[Start of TEXT BLOCK]
This library provides an interpreter for the Fuchsia Shell Language.
The library works at the AST level which means that the interpreter is independent from the syntax. Only the semantic concepts are used.
This server provides a service for interpreting shell programs. It can be used to run a program or it can be used by an interactive shell.
The service allows the client to specify AST nodes like namespaces, classes, function.
Then the service allows the client to create an execution context, add some instructions (which are AST nodes) to the context and, finally, execute those instructions (which can refer to the AST nodes previously added).
When the client want to run a program, there is only one context which usually contains only one instruction (call a method main with the specified arguments).
When the client is an interactive shell, usually it creates one execution context per line typed by the user.
The interface is described using a FIDL file: fidl/fuchsia.shell/shell.fidl
This interface allows the client to provide the definition of an AST using the AddNodes method. This method defines some nodes and attaches them to their container. Because a FIDL message has a limited size, you may not be able to define a whole AST with only one invocation. You can call AddNodes several times to construct the full AST.
A container (a node which defines sub nodes) must always be defined after its children. Global nodes are directly attached to the interpreter (for definition nodes) or to the context (for instruction nodes).
When the interpreter receives AST nodes (via AddNodes), it creates its own AST objects.
The base classes for the AST nodes are in: interpreter/src/nodes.h
All the nodes are defined in:
The interpreter AST is compiled to a bytecode which is then interpreted. The bytecode is very low level with operations which are close to an assembler. In particular, values are stored independently from their type. Only their size is used. That means that a 64 bit floating-point and a 64 bit integer are handled the same way when they are loaded and stored.
All the operations handled by the code interpreter are defined in interpreter/src/code.h
Because the interpreter doesn‘t use physical registers directly and, therefore, we don’t need to spill/restore registers, we use a stack based approach. This is very efficient when we generate the pseudo assembler operations and, it saves space when these operations are stored in memory (no need to specify on which registers we are working).
Each operation consumes zero, one or several values from the stack and pushes zero, one or several values to the stack.
An isolate refers to a component execution or a process. Only code from the isolate can modify data in the isolate which means that code from an isolate cannot modify data from another isolate.
Each time a command line interface is launched, it has it's own isolate associated.
To communicate between isolates you can send FIDL messages (or you can share VMOs).
An explicit connection can be done between two isolates using a pipe. In that case the two isolates can exchange data using the pipe.
An isolate has some definitions (classes, functions) and has a global scope which holds global variables.
The execution context is a concept used by the command line interface. The main goal of the execution context is to be able to associate errors and results to a particular input from the user.
This is particularly useful when the user executes several things in parallel to avoid missing the output.
An execution context is associated to at least one isolate (the isolate of the command line interface). If other processes or components are launched by an execution context, they will share the execution context but will have different isolates (and should communicate using a pipe).
Each execution context launches at least one thread.
The shell is massively parallel. That means that, at the same time, we may need several threads to be defined for a single program/task.
Each thread can execute in parallel with other threads. However, because our programs are asynchronous, most of the time we will only need one physical thread to execute all of them. A first thread executes and is stopped waiting for an event, another thread can be executed within the same physical thread. If several threads should run at the same time (it's, for example, the case when you have threads which do heavy computation) then, we can allocate more than one physical thread for a program/task.
[End of TEXT BLOCK]
> **TASK LIST**:
1 - In the Fuchsia Shell interpreter text, why does the interpreter use a stack-based approach for its operations? Answer in one to three sentences.
2 - According to the Fuchsia Shell interpreter text, in which file are all the operations handled by the code interpreter defined?
3 - Carry on the Fuchsia Shell interpreter text, starting after its final sentence.
[Start of SUPPLIED DATA]
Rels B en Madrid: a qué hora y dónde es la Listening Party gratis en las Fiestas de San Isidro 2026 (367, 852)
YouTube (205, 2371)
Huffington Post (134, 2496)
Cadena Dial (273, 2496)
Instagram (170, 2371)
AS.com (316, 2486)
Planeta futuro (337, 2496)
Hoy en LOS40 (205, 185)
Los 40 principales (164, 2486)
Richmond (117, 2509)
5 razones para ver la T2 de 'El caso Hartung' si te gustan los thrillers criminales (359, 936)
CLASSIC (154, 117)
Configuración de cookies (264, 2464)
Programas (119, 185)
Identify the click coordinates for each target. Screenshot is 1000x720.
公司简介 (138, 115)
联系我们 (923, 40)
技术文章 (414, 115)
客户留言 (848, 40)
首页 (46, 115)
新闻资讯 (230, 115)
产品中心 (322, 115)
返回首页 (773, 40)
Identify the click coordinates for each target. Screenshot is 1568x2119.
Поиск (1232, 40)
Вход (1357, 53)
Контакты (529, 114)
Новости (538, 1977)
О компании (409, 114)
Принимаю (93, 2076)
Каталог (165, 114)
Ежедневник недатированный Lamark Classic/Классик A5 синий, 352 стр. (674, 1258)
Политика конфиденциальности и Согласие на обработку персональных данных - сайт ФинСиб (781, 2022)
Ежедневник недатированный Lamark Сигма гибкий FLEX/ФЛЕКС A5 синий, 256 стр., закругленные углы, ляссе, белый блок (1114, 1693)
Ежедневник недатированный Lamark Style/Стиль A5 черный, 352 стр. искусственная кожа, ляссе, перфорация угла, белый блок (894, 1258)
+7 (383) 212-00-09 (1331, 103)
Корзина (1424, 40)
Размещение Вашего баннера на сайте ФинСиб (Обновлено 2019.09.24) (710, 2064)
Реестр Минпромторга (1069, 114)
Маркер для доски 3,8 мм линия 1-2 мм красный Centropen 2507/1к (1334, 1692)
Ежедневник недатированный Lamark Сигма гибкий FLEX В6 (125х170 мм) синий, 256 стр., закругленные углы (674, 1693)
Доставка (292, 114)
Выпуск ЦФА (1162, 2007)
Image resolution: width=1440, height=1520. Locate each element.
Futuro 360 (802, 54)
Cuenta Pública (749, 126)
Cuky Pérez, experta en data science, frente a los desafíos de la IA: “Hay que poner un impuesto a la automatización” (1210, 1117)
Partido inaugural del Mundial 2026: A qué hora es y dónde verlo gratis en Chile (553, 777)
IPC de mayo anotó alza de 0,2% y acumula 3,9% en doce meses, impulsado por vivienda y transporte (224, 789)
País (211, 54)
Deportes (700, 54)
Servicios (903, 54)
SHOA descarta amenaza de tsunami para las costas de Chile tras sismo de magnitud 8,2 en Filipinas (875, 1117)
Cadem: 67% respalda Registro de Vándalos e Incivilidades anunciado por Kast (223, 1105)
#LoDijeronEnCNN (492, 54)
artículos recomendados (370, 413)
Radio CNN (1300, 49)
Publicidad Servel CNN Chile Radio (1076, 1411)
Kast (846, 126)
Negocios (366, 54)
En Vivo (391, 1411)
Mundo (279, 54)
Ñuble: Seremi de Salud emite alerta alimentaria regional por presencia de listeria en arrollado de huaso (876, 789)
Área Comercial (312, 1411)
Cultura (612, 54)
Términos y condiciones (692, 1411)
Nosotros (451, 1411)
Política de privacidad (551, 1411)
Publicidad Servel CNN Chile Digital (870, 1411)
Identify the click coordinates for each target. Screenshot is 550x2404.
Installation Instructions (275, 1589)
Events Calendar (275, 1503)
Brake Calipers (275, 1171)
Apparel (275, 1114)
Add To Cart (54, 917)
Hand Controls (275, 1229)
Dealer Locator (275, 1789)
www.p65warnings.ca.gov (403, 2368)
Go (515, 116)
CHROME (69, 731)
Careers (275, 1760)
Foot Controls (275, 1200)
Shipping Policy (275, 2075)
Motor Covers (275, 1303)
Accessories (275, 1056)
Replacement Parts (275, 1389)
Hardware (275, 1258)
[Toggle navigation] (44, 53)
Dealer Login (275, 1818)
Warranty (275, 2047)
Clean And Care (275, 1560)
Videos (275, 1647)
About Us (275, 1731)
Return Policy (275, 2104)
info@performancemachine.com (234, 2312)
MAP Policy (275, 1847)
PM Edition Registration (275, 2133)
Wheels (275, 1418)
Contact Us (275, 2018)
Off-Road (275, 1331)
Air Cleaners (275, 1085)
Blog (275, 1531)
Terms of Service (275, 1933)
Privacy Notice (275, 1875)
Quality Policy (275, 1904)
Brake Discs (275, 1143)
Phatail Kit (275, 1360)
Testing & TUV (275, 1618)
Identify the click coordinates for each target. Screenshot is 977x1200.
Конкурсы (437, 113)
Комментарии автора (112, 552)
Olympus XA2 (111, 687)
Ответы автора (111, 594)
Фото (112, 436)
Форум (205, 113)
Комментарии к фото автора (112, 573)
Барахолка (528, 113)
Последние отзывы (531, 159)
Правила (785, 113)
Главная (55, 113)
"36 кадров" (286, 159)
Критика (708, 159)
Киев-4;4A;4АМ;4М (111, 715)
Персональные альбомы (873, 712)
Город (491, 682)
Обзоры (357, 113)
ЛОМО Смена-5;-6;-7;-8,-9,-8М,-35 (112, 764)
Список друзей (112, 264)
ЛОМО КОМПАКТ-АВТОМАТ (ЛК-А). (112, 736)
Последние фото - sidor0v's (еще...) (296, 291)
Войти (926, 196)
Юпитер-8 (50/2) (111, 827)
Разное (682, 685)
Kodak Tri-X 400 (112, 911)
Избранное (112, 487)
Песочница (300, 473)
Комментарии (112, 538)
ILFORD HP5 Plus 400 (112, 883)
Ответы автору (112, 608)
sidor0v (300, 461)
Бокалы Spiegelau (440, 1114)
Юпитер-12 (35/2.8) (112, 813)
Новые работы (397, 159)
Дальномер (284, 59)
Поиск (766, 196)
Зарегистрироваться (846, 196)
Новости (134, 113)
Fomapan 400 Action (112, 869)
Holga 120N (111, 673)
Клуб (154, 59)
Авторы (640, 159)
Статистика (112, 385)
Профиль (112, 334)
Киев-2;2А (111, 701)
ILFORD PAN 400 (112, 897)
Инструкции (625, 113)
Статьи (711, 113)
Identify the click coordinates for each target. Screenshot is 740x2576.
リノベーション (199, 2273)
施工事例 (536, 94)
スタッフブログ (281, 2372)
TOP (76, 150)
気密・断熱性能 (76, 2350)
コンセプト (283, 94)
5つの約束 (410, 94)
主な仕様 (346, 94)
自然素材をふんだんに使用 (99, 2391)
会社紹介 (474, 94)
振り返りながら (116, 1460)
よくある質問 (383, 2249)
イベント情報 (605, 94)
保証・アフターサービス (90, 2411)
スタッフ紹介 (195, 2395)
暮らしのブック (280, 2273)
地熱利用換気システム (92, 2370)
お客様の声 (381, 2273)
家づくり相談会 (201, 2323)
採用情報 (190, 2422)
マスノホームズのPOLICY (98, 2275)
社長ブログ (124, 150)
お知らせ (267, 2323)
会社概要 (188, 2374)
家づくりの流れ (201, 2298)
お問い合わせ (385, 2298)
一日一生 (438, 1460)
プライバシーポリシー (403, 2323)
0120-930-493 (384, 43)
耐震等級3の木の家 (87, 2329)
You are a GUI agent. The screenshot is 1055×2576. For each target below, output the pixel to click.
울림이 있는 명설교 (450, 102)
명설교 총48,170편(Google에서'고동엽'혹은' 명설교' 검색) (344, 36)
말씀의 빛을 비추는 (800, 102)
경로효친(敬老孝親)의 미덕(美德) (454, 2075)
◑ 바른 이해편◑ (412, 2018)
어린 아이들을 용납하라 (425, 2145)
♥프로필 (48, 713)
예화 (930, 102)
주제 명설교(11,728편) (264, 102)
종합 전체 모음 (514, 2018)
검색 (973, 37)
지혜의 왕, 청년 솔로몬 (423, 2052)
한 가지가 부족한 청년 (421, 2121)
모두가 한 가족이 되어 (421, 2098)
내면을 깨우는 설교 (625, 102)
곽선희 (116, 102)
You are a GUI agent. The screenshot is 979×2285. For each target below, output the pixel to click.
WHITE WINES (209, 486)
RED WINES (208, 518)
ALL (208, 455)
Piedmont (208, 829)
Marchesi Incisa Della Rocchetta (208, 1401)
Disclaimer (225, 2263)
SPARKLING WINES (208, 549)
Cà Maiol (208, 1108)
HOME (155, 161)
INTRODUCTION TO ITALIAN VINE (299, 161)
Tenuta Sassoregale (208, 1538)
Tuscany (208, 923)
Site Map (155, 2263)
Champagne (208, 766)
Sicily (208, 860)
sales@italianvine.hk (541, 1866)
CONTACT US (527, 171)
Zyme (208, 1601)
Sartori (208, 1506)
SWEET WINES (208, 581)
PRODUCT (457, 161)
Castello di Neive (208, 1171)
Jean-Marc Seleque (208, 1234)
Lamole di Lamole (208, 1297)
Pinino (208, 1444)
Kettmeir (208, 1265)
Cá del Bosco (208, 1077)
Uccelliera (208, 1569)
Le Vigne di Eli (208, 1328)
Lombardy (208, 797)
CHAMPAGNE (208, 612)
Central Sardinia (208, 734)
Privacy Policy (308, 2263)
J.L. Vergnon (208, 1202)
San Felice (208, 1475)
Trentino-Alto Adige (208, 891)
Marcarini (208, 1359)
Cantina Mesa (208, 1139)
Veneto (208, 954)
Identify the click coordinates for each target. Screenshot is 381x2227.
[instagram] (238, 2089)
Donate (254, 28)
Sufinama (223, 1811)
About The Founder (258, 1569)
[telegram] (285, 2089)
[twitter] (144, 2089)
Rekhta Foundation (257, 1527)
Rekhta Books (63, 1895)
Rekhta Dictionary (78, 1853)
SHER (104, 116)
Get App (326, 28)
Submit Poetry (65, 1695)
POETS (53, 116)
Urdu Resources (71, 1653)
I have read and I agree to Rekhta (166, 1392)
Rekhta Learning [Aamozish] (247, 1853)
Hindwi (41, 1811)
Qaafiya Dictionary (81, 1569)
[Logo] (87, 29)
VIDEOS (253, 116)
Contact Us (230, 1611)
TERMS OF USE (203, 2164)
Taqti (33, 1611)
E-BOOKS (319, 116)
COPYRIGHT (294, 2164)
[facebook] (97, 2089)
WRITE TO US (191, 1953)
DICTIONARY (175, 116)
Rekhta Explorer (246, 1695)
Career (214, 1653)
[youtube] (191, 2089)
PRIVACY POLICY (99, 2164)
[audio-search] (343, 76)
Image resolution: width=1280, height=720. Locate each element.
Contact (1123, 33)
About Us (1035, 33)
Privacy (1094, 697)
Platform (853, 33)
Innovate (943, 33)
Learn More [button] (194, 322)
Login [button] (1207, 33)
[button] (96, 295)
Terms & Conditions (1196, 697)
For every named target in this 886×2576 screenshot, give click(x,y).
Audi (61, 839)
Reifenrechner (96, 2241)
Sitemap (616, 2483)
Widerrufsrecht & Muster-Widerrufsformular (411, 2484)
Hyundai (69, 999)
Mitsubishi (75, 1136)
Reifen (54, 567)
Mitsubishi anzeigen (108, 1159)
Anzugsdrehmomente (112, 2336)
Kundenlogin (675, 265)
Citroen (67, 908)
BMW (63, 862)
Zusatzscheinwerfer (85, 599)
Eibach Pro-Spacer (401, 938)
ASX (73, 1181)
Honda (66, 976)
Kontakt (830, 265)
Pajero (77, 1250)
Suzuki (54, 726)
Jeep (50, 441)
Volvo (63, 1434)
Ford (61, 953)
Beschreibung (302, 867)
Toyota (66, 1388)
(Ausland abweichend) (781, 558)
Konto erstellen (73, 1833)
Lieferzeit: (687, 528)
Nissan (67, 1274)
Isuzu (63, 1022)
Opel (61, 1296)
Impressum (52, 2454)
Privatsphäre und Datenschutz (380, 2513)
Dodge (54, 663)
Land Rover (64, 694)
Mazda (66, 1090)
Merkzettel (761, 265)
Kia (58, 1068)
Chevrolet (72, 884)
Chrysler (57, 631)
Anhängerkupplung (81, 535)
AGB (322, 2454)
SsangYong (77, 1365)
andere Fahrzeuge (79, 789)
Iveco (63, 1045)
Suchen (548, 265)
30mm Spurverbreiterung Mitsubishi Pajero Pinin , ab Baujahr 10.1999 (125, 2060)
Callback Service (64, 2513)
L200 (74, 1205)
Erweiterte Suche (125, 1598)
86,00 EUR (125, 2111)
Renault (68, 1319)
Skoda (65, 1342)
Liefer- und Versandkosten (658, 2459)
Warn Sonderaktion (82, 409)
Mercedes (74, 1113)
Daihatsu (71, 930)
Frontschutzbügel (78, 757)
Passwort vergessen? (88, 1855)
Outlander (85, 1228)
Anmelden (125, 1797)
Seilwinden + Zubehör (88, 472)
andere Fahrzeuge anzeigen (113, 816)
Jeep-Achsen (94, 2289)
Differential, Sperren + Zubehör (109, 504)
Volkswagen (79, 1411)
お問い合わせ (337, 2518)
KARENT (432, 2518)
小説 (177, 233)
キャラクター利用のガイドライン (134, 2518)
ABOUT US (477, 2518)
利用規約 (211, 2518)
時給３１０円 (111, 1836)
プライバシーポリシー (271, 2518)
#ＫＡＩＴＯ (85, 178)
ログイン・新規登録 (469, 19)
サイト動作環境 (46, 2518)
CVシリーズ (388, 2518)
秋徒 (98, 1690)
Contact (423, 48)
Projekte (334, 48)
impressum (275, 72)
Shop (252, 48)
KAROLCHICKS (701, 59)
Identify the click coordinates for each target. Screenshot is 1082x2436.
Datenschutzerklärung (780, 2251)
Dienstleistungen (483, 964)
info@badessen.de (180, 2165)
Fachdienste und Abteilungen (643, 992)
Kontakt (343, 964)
[End of SUPPLIED DATA]
> **ANSWERS TO THE PROBLEMS**:
1 - The interpreter doesn't use physical registers directly, so it never needs to spill or restore registers. A stack-based approach is very efficient when generating the pseudo assembler operations. It also saves memory when those operations are stored, because they don't need to specify which registers they work on.

2 - They are defined in interpreter/src/code.h.

3 -
Thread are ephemeral. They are created as needed and destroyed when the execution is done. Each one holds a value stack (equivalent to the register set for a register based assembler) which is used to compute expressions. They all share the global scope and they may share some local scopes.
For example, if you have some code which uses an iterator (a function which returns some results).
Before using the iterator, we have only one thread defined. When we start using the iterator, we create another thread within the same scope. Both the code using the iterator and the iterator will run in parallel each one in its own thread. When the iterator is finished, its thread is destroyed and we only have one thread left.
Threads are associated to one isolate (which provides functions and global data) and to one execution context (which provide a way to send errors and results).
A thread holds a stack of 64 bit values which are used to hold temporary results when computing expressions.
An execution scope hold the local state for a function or an iterator. The scopes are linked up to the global execution scope (defined by the isolate). A scope is linked to exactly one other scope (or no scope for the global scope). However, several scopes can be linked to the same scope (this is, for example, the case for a function which uses two iterators).
An execution scope holds a buffer which is used to store all the persistent values for this scope (local variables for a local scope, global variables for the global scope).
Scopes are used during the compilation to infer the variable, function, class, ... associated to a name.
They can also be used for dynamic code when the name resolution can't be done during compilation.
The interpreter can manage a wide set of different values.
There are basically three different kinds of values:
Values that can be stored in a fixed size slot (for example, integers, Booleans).
Values that needs additional storage. This storage is referenced by a pointer which is stored in a fixed size slot (for example, strings and objects).
Values that can hold any type of value (that means that such a value can hold an integer and, later, hold a string). These values are stored using shell::interpreter::Value whose size is fixed.
These values can be pushed to or popped from the thread's value stack (some values may take several slots).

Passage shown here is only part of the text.